(Paris) Les investigations sur l’attribution controversée du Mondial 2022 au Qatar accélèrent en France : l’ancien vice-président tahitien de la FIFA Reynald Temarii a été inculpé à Paris pour corruption, une première dans ce dossier aux multiples ramifications.

Depuis 2019, des juges d’instruction français enquêtent sur le vote des instances dirigeantes de la FIFA en 2010 qui avait confié, à la surprise générale, l’organisation du dernier mondial de soccer au Qatar. Des investigations distinctes ont également été menées en Suisse et aux États-Unis.

Dans le cadre de l’enquête française, Reynald Temarii, qui était également président de la Confédération océanienne de football (OFC), a été mis en examen — équivalent d’une inculpation en France — lundi pour « corruption privée passive », a appris samedi l’AFP auprès du parquet national financier.

Contactés par l’AFP, M. Temarii et son avocat n’ont pas souhaité faire de commentaires.

Les magistrats anticorruption français cherchent principalement à savoir si le vote de 2010 en faveur du Qatar exprimé par Michel Platini, ancienne gloire du soccer français et à l’époque patron de l’UEFA, a été obtenu en échange de contreparties.

Au cœur des soupçons figure un déjeuner tenu en 2010 entre Nicolas Sarkozy, alors président de la République française, M. Platini et deux hauts dirigeants qataris.  

En juin 2019, M. Platini, qui conteste toute infraction, avait été placé en garde à vue mais aucune charge n’a pour l’heure été retenue contre lui.  

Fin novembre 2021, l’ancien patron de la FIFA Sepp Blatter, qui qualifie d’« erreur » l’attribution du Mondial au Qatar, a lui été entendu comme témoin dans le cadre de l’enquête.

Volte-face

Au fil des investigations, les magistrats français se sont aussi intéressés à la volte-face de M. Temarii à la veille de la décision de la Fédération internationale de football (FIFA) d’attribuer le Mondial 2022 au Qatar.

Suspendu un an par la FIFA le 17 novembre 2010 pour infraction au code d’éthique à la suite de révélations du Sunday Times, Reynald Temarii ne pouvait plus siéger au comité exécutif de l’organisation et n’avait donc pas le droit de prendre part au vote du 2 décembre 2010.

L’OFC devait donc désigner un remplaçant qui aurait accordé sa voix à l’Australie au premier tour de scrutin puis, en cas d’échec, aux États-Unis, principaux rivaux du Qatar.

Or M. Temarii a fait appel de sa suspension dans la nuit du 30 novembre au 1er décembre alors qu’il avait préalablement annoncé accepter la sanction et qu’il ne disposait pas des motivations du comité d’éthique lui permettant ce recours.

En faisant appel, conformément aux statuts de la FIFA, il avait de fait privé l’OFC d’un représentant lors du vote.
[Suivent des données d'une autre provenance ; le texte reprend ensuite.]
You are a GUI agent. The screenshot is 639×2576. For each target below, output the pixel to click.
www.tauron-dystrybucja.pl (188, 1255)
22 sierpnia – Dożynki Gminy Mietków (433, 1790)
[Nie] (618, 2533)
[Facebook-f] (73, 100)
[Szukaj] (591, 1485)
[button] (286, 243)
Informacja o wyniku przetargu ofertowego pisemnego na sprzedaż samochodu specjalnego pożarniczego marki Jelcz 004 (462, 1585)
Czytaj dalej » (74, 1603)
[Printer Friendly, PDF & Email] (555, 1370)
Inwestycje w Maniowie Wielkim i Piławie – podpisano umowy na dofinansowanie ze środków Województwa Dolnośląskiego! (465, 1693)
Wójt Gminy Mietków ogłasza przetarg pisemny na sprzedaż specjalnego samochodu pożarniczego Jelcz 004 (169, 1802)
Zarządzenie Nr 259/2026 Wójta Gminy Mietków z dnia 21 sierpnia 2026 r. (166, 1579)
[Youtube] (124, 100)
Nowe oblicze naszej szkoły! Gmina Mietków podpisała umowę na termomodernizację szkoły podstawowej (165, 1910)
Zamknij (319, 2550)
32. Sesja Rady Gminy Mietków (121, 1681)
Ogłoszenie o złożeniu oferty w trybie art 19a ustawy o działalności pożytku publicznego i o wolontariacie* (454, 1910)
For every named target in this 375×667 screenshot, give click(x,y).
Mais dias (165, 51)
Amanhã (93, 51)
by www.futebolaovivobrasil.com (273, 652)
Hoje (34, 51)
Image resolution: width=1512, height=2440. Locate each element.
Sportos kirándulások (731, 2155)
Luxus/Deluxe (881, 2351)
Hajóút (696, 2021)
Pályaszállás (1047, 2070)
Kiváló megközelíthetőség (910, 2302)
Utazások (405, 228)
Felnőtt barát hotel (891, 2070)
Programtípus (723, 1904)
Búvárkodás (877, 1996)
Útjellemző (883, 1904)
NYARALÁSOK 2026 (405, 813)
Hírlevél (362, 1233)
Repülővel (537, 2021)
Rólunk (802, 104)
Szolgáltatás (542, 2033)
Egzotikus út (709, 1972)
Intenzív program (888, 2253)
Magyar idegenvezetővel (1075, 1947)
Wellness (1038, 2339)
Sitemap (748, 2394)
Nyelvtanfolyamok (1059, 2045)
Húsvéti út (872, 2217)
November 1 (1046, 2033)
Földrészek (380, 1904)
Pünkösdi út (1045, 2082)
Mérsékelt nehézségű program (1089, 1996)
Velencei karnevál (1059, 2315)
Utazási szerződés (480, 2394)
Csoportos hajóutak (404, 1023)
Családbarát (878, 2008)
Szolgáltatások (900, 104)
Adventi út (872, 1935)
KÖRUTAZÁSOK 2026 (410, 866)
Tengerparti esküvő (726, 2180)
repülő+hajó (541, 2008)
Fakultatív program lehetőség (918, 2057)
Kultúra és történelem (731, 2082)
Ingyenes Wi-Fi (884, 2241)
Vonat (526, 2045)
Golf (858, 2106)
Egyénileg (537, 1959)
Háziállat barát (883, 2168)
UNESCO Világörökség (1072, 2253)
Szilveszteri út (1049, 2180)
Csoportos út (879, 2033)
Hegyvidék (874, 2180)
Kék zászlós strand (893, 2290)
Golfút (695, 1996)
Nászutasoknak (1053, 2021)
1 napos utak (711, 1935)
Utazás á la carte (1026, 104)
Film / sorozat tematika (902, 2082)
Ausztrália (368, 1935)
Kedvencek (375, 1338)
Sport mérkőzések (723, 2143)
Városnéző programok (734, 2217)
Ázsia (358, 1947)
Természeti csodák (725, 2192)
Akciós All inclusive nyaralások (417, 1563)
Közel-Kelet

Le 2 décembre 2010, le Qatar l’a emporté devant les États-Unis, pourtant favoris.

En octobre 2022, lors d’une conférence de presse, M. Temarii s’était dit victime d’escroquerie. Il avait assuré avoir fait appel sur la foi d’une note confidentielle selon laquelle le parquet suisse envisageait de le poursuivre pour corruption, ce qui était faux, et qu’une décision de ne pas faire appel équivalait « à une reconnaissance de culpabilité et compromettrait sa défense ».  

Selon lui, il s’agissait donc de faux éléments destinés à le pousser à faire appel.

Dans ce volet, la prise en charge des frais de défense de M. Temarii pour un montant de 305 000 euros (environ 445 000 dollars canadiens) par l’influent qatari Mohamed Bin Hammam intrigue aussi les juges d’instruction.

Tout comme un voyage tous frais payés à Kuala Lumpur (Malaisie) entre sa sanction et le vote de la FIFA, pour rencontrer M. Bin Hammam.

Sa mise en examen a été saluée par l’association française anticorruption Anticor. « Nous sommes plutôt satisfaits de voir que le dossier avance et que des étapes commencent à être franchies », a réagi auprès de l’AFP Me Jean-Baptiste Soufron, l’avocat de l’association, partie civile dans le dossier.